Cool tools for when walks go awry

My husband Chris recently said, “I’ve never in my life regretted going for a walk.” It’s a lovely sentiment, as it captures so well the essence of how I feel after a good walk, especially if I didn’t necessarily want to get off the couch in the first place. Since it’s such a well-put statement, I wish I were using it somewhere better than this entry.

Because nice as it sounds, it isn’t really true. This past weekend, he, and to some extent, I, regretted going for a walk. We’d been looking forward to a good couple of hours in Gambrill State Park in Frederick, MD. I suppose the walk itself turned out to be okay. The traffic getting there, however, was altogether a different story.

The trip took twice as long as it should have, though my over-zealous migraine medication had me in such a daze that I didn’t mind much. We momentarily considered bailing out and going for a walk nearer home, but decided to stick with it. Hurrah! We were bound for Gambrill!

Needless to say, our enthusiasm had dampened a bit by the time we arrived. Now of course, traffic isn’t the end of the world. But some days, it’s just entirely the right way to change the mood of an afternoon–for the worse. I jokingly told Chris that he should reserve judgment on the outing; if we hit traffic on the way home as well, then he had the right to be grumpy.

And then I learned not to make jokes like this, because the traffic on the way home made me grumpy too.

So what to do when a walk goes awry? Focus on cool tech tools. The pick of the day: MapMyHike. I am slow to the smart phone revolution (indeed, absent from it, as I still don’t own one), and most apps tend to be foreign territory to me. Luckily, Chris had recently indulged a lingering desire for a tablet, and he decided to bring it along with us.

Typically when we go to Gambrill, we take one of several routes to the Catoctin trail and follow it for a bit before turning back. This time we decided on one of Gambrill’s circuit hikes, opting for the Black trail.
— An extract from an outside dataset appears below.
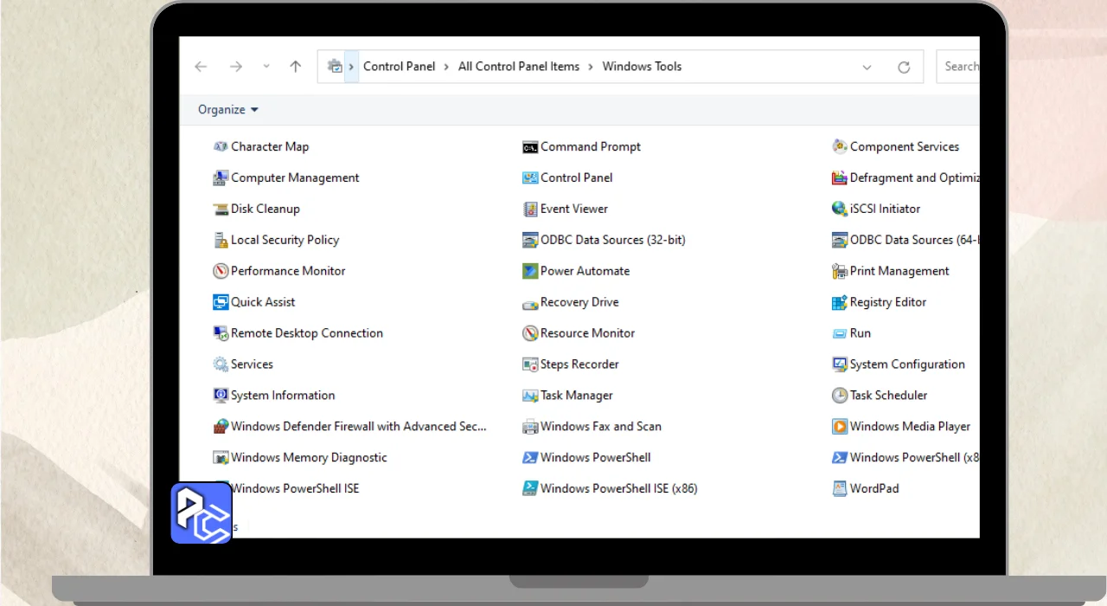1107x606 pixels.
Task: Expand the recent locations chevron
Action: point(266,67)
When you look at the map of our walk, you’ll notice some interesting squiggly lines that don’t have much to do with an otherwise well-identified loop. Right. That was our accidental venture onto the Yellow trail after we followed what must be one of the most poorly labeled trail markers ever. Being able to look back at this on the MapMyHike image made me feel a little silly, but it also had the entertaining side effect of making me contemplate planning hikes with the sole purpose of creating funny shapes on the map.
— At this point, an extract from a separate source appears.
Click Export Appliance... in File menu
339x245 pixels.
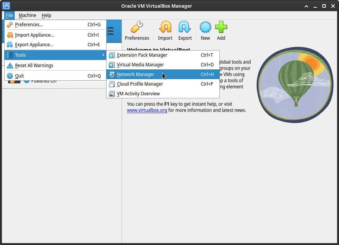[x=34, y=45]
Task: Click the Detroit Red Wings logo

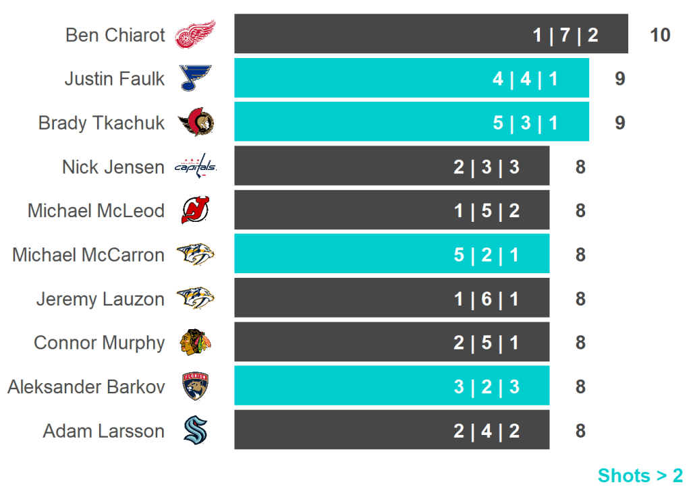Action: (x=195, y=34)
Screenshot from 2013-08-14 21_40_08

At any rate, the Black trail was much more open–sandier, rockier, lower trees–than the Yellow had been, with its more forested and closed-in feel. The sun was putting up a good fight, and lower trees on the first part of the Black trail helped it make its way down to us. We walked at an enjoyable pace and paused a few times to enjoy the sheer silence of the woods. The second half of the circuit includes a rather steep uphill section that made the trip into a good workout. According to MapMyHike, we climbed just about 500 feet over the course of a mile (no times over each mile are recorded electronically, although they are announced as you walk).


Other cool features of MapMyHike include the ability to create a route ahead of time (funny shapes, anyone?), create a log for workouts, track nutrition, search routes, find local information, and connect with others.
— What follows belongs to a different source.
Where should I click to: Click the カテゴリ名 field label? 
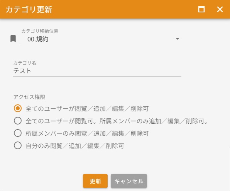click(x=25, y=63)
What I didn’t like about it was the startling voice that alerted us, at every mile, as to how much time had elapsed and what our average walking speed was. Though I like being able to track a route and look back over hill inclinations, I don’t want electronics talking at me in the middle of the woods unless they’re telling me the nearest escape route to flee a sloth of angry bears. The mute button gets my vote here.

Other related apps include MapMyFitness, MapMyRun, MapMyRide, and MapMyWalk.